Lack of transparency may occur when the exporter is different from the producer, so traceability of quality and prices might get lost or hidden in the process. Depending on the country, farm gate prices tend to include the following steps: seeding, harvesting, picking, selecting, washing/processing/depulping (either washed or honey), fermenting and drying.
In Central and South America, many producers process their coffee on the farm and also carry out the drying process.
In Africa, producers carry their cherries to the washing stations to continue with the washing/depulping, sorting and drying processes.
The process of obtaining the green coffee
Green coffee is the finished product that roasters use as a raw material.

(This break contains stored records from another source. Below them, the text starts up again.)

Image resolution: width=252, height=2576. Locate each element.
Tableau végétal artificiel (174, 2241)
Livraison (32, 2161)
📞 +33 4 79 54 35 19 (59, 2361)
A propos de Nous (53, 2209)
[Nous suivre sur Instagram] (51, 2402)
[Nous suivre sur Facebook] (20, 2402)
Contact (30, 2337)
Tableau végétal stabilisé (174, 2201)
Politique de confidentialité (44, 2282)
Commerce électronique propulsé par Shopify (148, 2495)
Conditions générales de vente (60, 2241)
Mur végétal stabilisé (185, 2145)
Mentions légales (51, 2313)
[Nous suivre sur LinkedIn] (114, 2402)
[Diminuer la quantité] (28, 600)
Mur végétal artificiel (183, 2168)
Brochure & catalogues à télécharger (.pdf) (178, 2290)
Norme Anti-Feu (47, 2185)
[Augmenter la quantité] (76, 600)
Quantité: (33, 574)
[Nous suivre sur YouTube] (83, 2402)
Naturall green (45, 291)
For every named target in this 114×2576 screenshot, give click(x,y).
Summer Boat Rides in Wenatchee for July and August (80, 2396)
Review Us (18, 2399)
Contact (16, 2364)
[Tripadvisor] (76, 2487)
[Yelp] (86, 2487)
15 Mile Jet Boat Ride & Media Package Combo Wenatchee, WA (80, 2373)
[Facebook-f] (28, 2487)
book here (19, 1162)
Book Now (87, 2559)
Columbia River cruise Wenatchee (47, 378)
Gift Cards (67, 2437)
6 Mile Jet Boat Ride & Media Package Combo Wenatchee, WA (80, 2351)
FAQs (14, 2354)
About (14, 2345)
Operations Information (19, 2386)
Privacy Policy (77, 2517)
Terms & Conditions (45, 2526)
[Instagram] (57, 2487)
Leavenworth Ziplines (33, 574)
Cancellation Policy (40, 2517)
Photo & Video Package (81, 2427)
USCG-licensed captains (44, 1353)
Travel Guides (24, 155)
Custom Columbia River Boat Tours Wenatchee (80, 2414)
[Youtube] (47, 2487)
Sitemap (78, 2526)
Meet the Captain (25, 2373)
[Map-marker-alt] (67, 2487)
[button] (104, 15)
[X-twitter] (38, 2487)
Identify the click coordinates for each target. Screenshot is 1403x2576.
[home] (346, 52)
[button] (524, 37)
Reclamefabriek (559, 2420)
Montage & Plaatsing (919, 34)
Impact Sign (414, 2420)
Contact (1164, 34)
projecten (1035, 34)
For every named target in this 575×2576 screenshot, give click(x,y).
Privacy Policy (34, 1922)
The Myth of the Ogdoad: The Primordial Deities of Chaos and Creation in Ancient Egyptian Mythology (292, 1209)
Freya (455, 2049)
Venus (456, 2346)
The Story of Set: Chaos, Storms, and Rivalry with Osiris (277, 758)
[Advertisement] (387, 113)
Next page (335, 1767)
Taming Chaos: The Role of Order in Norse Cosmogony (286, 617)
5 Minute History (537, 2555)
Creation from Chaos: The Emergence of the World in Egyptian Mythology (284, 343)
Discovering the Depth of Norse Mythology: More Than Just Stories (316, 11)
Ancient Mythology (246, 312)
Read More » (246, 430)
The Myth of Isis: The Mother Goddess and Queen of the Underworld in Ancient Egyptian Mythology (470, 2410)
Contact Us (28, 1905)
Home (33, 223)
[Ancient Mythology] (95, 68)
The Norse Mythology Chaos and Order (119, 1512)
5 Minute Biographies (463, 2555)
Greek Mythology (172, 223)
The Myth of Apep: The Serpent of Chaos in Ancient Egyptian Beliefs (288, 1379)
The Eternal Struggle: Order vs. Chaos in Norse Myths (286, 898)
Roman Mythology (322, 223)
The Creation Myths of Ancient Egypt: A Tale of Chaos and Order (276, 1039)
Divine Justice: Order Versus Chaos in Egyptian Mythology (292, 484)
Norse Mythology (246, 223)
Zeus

However, green coffee is just the finished product of the processor/mill. There is a huge probability that the coffee was bought from the farmer in another form.
Types of coffee
It is the form of coffee that still retains the mucilage and husk. Coffee is sold this way by farmers to washing stations in Africa.
To become green coffee approximately 50% of the weight is lost.
2) Wet parchment.
This applies only to washed or honey coffees. Some producers sell their coffee wet because they need cash flow (and cannot wait the days required for the total drying of their coffee) or because they do not have the infrastructure for drying it. It is difficult for this coffee to become specialty coffee because drying has a very high impact on the cup profile.
In order to become green coffee approximately 55% of the weight is lost.
3) Dry parchment.
This is the most common form in which farmers sell their coffee in several countries in South and Central America. Exporters and mills buy coffee in this form. The coffee has not gone through the threshing process, that is to say, the film that leaves it free as an almond has not been removed. Honey and washed coffees are commonly sold in this form.
When it becomes green coffee approximately 20% of its weight is lost.
4) Green coffee.
It is the coffee that has already been processed and has gone through the threshing machine. The value added is total and the producer has carried out the entire process including drying and threshing. A producer selling green coffee has already developed a vertical integration in its supply chain.
Forms of coffee sold (Figure)
The figure below depicts the possible forms of coffee sold by the producer. In some other agricultural products, the form of the product can be comparable to the value added in each step. However, it is not possible to talk about added value strictly related to the form of coffee sold because the value added to the coffee is not limited to the processing to get the green coffee beans but rather to other activities that require expertise such as fermentation, fertilization, selection and drying.
Are farm gates prices all the same?
If a coffee is purchased in any form other than green coffee it means that the producer or association of producers have contracted a threshing or processing plant to complete the process and this must be considered apart from the farm price. The common role and added value of mills (on top of the many related tasks) is that of getting dry parchment and turning it into green coffee.
Coffee can be sold by producers in the form of cherries, wet parchment, dry parchment and green coffee, depending on the level of vertical integration of the producer, namely their size and financial leverage. Transparent farm gate prices and forms of coffee sold by the producer are two basic pieces of information to improve equity in the coffee’s value chain.